● **EXERCISE**
Put the lines of the following records into a numbered list, omitting any blank lines.

Records for locating words and elements
········
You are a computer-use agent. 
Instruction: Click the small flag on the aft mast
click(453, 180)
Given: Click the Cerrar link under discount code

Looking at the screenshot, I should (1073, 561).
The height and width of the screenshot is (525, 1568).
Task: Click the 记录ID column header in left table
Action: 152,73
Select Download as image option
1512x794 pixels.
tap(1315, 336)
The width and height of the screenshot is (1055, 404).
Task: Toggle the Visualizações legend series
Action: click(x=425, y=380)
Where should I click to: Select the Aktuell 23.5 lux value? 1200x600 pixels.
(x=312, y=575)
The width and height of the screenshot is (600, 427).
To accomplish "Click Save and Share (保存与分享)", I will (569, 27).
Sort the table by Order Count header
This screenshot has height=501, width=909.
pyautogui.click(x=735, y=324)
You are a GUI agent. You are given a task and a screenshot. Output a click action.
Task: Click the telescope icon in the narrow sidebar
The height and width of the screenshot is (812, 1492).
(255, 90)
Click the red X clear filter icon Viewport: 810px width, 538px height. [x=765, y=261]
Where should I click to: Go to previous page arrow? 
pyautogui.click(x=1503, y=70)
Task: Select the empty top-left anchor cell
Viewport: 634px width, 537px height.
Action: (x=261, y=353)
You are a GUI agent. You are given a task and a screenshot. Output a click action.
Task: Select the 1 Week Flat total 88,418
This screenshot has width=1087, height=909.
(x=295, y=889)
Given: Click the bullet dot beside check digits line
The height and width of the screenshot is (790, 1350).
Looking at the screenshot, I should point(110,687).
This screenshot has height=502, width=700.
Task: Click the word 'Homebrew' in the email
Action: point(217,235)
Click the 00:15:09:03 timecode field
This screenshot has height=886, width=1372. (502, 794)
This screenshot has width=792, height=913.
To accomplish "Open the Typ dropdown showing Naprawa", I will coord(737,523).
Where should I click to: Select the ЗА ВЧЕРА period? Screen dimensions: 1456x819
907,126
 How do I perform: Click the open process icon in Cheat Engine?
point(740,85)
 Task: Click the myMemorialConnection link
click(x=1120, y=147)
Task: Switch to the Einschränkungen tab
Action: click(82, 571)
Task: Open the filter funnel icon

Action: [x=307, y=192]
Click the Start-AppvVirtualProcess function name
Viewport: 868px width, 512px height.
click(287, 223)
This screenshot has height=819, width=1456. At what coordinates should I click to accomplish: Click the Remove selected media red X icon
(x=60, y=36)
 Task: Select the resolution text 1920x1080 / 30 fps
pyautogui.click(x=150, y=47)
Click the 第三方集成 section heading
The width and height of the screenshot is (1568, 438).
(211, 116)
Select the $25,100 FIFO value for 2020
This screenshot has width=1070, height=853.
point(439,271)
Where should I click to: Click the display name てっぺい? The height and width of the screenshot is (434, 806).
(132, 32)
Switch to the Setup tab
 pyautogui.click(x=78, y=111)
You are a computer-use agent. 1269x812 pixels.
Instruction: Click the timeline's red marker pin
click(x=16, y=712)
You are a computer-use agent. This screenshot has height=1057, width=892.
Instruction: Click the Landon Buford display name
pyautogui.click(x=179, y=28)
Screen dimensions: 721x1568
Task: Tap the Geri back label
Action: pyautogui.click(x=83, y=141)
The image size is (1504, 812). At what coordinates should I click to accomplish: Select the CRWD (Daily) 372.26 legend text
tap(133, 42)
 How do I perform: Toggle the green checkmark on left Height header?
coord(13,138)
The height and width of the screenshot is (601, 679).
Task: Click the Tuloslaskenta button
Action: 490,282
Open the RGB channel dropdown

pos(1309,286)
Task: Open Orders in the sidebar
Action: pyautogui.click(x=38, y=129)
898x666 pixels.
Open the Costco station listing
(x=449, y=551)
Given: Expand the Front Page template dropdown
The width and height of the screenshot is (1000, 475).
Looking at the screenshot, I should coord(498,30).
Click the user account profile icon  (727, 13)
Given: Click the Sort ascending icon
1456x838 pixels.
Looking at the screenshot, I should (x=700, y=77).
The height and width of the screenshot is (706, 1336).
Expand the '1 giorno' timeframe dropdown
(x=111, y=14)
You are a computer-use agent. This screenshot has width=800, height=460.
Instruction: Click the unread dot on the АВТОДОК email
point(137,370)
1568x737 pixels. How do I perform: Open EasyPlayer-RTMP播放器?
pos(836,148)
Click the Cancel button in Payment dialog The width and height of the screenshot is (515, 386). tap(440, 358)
········
● **ANSWER TO THIS EXERCISE**
1. You are a computer-use agent. 
2. Instruction: Click the small flag on the aft mast
3. click(453, 180)
4. Given: Click the Cerrar link under discount code
5. Looking at the screenshot, I should (1073, 561).
6. The height and width of the screenshot is (525, 1568).
7. Task: Click the 记录ID column header in left table
8. Action: 152,73
9. Select Download as image option
10. 1512x794 pixels.
11. tap(1315, 336)
12. The width and height of the screenshot is (1055, 404).
13. Task: Toggle the Visualizações legend series
14. Action: click(x=425, y=380)
15. Where should I click to: Select the Aktuell 23.5 lux value? 1200x600 pixels.
16. (x=312, y=575)
17. The width and height of the screenshot is (600, 427).
18. To accomplish "Click Save and Share (保存与分享)", I will (569, 27).
19. Sort the table by Order Count header
20. This screenshot has height=501, width=909.
21. pyautogui.click(x=735, y=324)
22. You are a GUI agent. You are given a task and a screenshot. Output a click action.
23. Task: Click the telescope icon in the narrow sidebar
24. The height and width of the screenshot is (812, 1492).
25. (255, 90)
26. Click the red X clear filter icon Viewport: 810px width, 538px height. [x=765, y=261]
27. Where should I click to: Go to previous page arrow? 
28. pyautogui.click(x=1503, y=70)
29. Task: Select the empty top-left anchor cell
30. Viewport: 634px width, 537px height.
31. Action: (x=261, y=353)
32. You are a GUI agent. You are given a task and a screenshot. Output a click action.
33. Task: Select the 1 Week Flat total 88,418
34. This screenshot has width=1087, height=909.
35. (x=295, y=889)
36. Given: Click the bullet dot beside check digits line
37. The height and width of the screenshot is (790, 1350).
38. Looking at the screenshot, I should point(110,687).
39. This screenshot has height=502, width=700.
40. Task: Click the word 'Homebrew' in the email
41. Action: point(217,235)
42. Click the 00:15:09:03 timecode field
43. This screenshot has height=886, width=1372. (502, 794)
44. This screenshot has width=792, height=913.
45. To accomplish "Open the Typ dropdown showing Naprawa", I will coord(737,523).
46. Where should I click to: Select the ЗА ВЧЕРА period? Screen dimensions: 1456x819
47. 907,126
48.  How do I perform: Click the open process icon in Cheat Engine?
49. point(740,85)
50.  Task: Click the myMemorialConnection link
51. click(x=1120, y=147)
52. Task: Switch to the Einschränkungen tab
53. Action: click(82, 571)
54. Task: Open the filter funnel icon
55. Action: [x=307, y=192]
56. Click the Start-AppvVirtualProcess function name
57. Viewport: 868px width, 512px height.
58. click(287, 223)
59. This screenshot has height=819, width=1456. At what coordinates should I click to accomplish: Click the Remove selected media red X icon
60. (x=60, y=36)
61.  Task: Select the resolution text 1920x1080 / 30 fps
62. pyautogui.click(x=150, y=47)
63. Click the 第三方集成 section heading
64. The width and height of the screenshot is (1568, 438).
65. (211, 116)
66. Select the $25,100 FIFO value for 2020
67. This screenshot has width=1070, height=853.
68. point(439,271)
69. Where should I click to: Click the display name てっぺい? The height and width of the screenshot is (434, 806).
70. (132, 32)
71. Switch to the Setup tab
72.  pyautogui.click(x=78, y=111)
73. You are a computer-use agent. 1269x812 pixels.
74. Instruction: Click the timeline's red marker pin
75. click(x=16, y=712)
76. You are a computer-use agent. This screenshot has height=1057, width=892.
77. Instruction: Click the Landon Buford display name
78. pyautogui.click(x=179, y=28)
79. Screen dimensions: 721x1568
80. Task: Tap the Geri back label
81. Action: pyautogui.click(x=83, y=141)
82. The image size is (1504, 812). At what coordinates should I click to accomplish: Select the CRWD (Daily) 372.26 legend text
83. tap(133, 42)
84.  How do I perform: Toggle the green checkmark on left Height header?
85. coord(13,138)
86. The height and width of the screenshot is (601, 679).
87. Task: Click the Tuloslaskenta button
88. Action: 490,282
89. Open the RGB channel dropdown
90. pos(1309,286)
91. Task: Open Orders in the sidebar
92. Action: pyautogui.click(x=38, y=129)
93. 898x666 pixels.
94. Open the Costco station listing
95. (x=449, y=551)
96. Given: Expand the Front Page template dropdown
97. The width and height of the screenshot is (1000, 475).
98. Looking at the screenshot, I should coord(498,30).
99. Click the user account profile icon  (727, 13)
100. Given: Click the Sort ascending icon
101. 1456x838 pixels.
102. Looking at the screenshot, I should (x=700, y=77).
103. The height and width of the screenshot is (706, 1336).
104. Expand the '1 giorno' timeframe dropdown
105. (x=111, y=14)
106. You are a computer-use agent. This screenshot has width=800, height=460.
107. Instruction: Click the unread dot on the АВТОДОК email
108. point(137,370)
109. 1568x737 pixels. How do I perform: Open EasyPlayer-RTMP播放器?
110. pos(836,148)
111. Click the Cancel button in Payment dialog The width and height of the screenshot is (515, 386). tap(440, 358)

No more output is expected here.